AWS Cost Optimization: Automating RDS and EC2 Instance Management

AWS

RDS

EC2

Cost Optimization

Automated instance management

Cloud cost optimization

AWS Cost Optimization: Automating RDS and EC2 Instance Management

by: Ashish Sharma

April 05, 2024

In the ever-evolving landscape of cloud computing, optimizing costs while maintaining operational efficiency is a top priority for businesses leveraging Amazon Web Services (AWS). Among the plethora of strategies available, harnessing automation to manage resources effectively stands out as a cornerstone for sustainable cost optimization.

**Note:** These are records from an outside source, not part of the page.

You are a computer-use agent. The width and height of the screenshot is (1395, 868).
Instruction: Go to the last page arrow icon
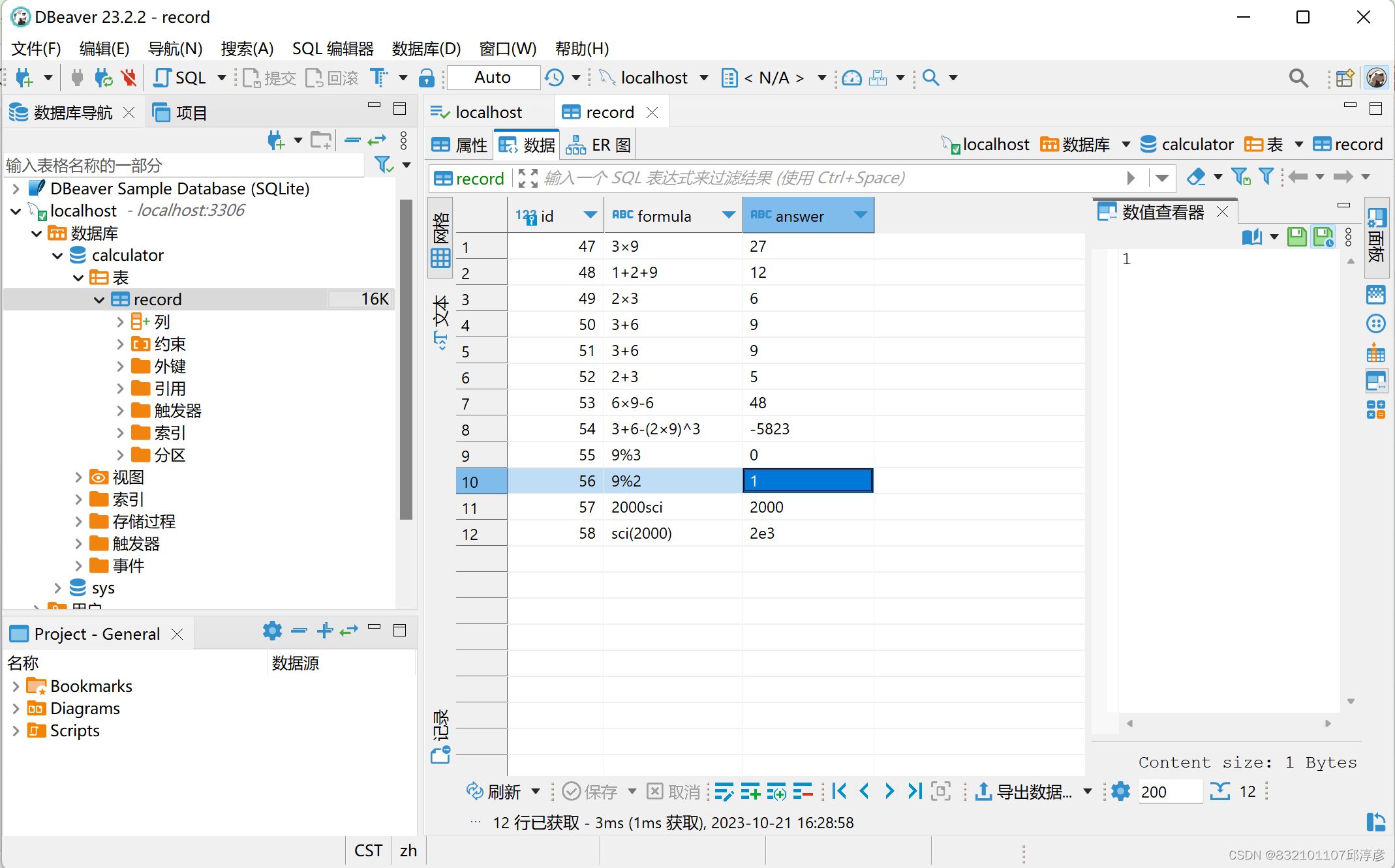pos(915,792)
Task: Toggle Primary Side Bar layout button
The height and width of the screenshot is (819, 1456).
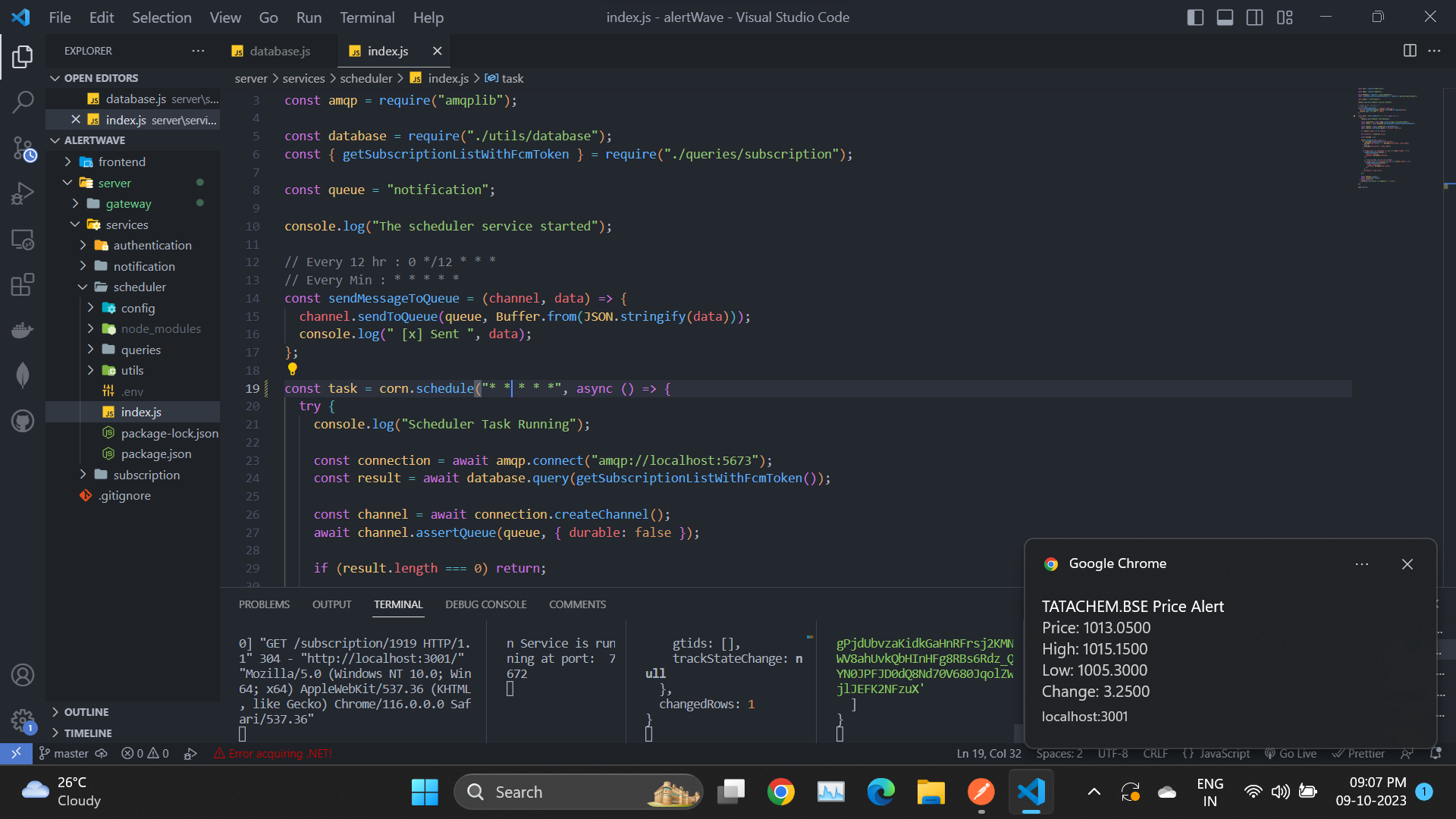Action: pos(1195,17)
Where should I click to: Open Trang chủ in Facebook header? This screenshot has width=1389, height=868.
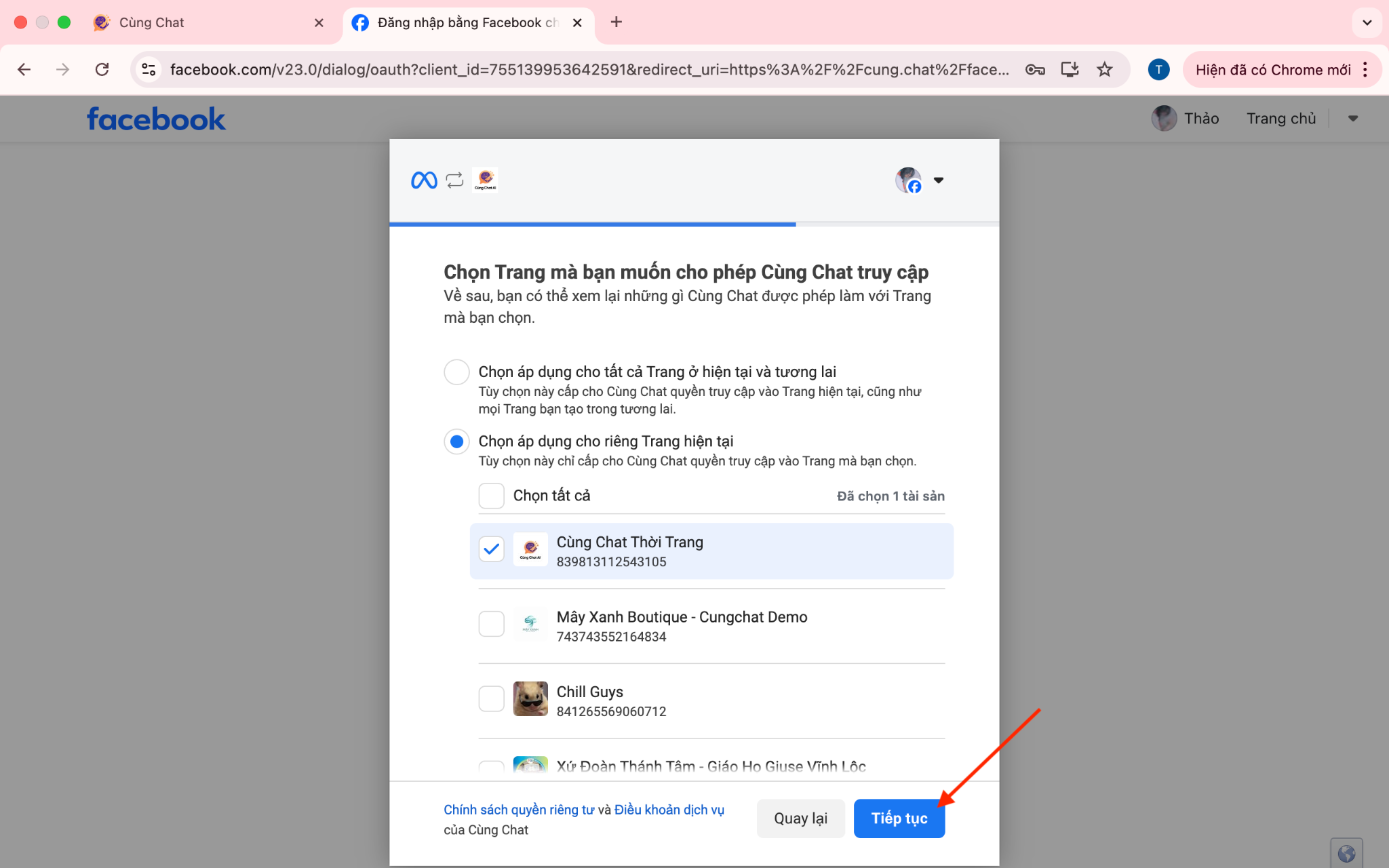[1280, 119]
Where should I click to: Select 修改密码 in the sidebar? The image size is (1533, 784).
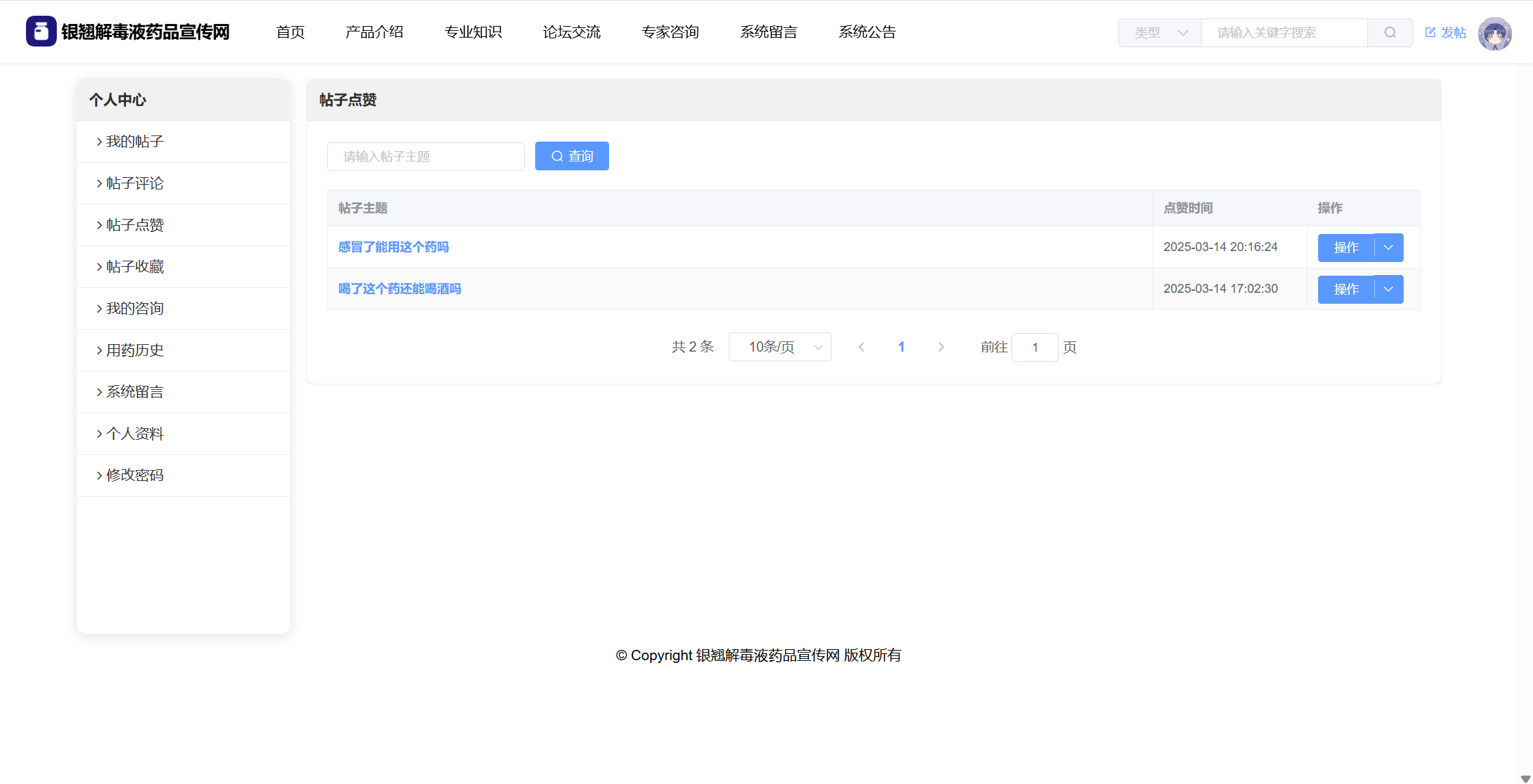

In this blog post, we'll delve into distinct approaches for cost-saving measures tailored to RDS and EC2 instances in AWS infrastructure, employing AWS Lambda, Amazon EventBridge, and Terraform.

Automated RDS and EC2 Instance Management

Managing non-production instances efficiently is crucial for cost optimization. An effective strategy is to automate the stopping and starting of instances based on predefined schedules. To implement this, we'll introduce a tagging mechanism where instances that need to be managed have a tag named "schedule" set to "true". This approach ensures flexibility and granularity in managing instances based on specific requirements.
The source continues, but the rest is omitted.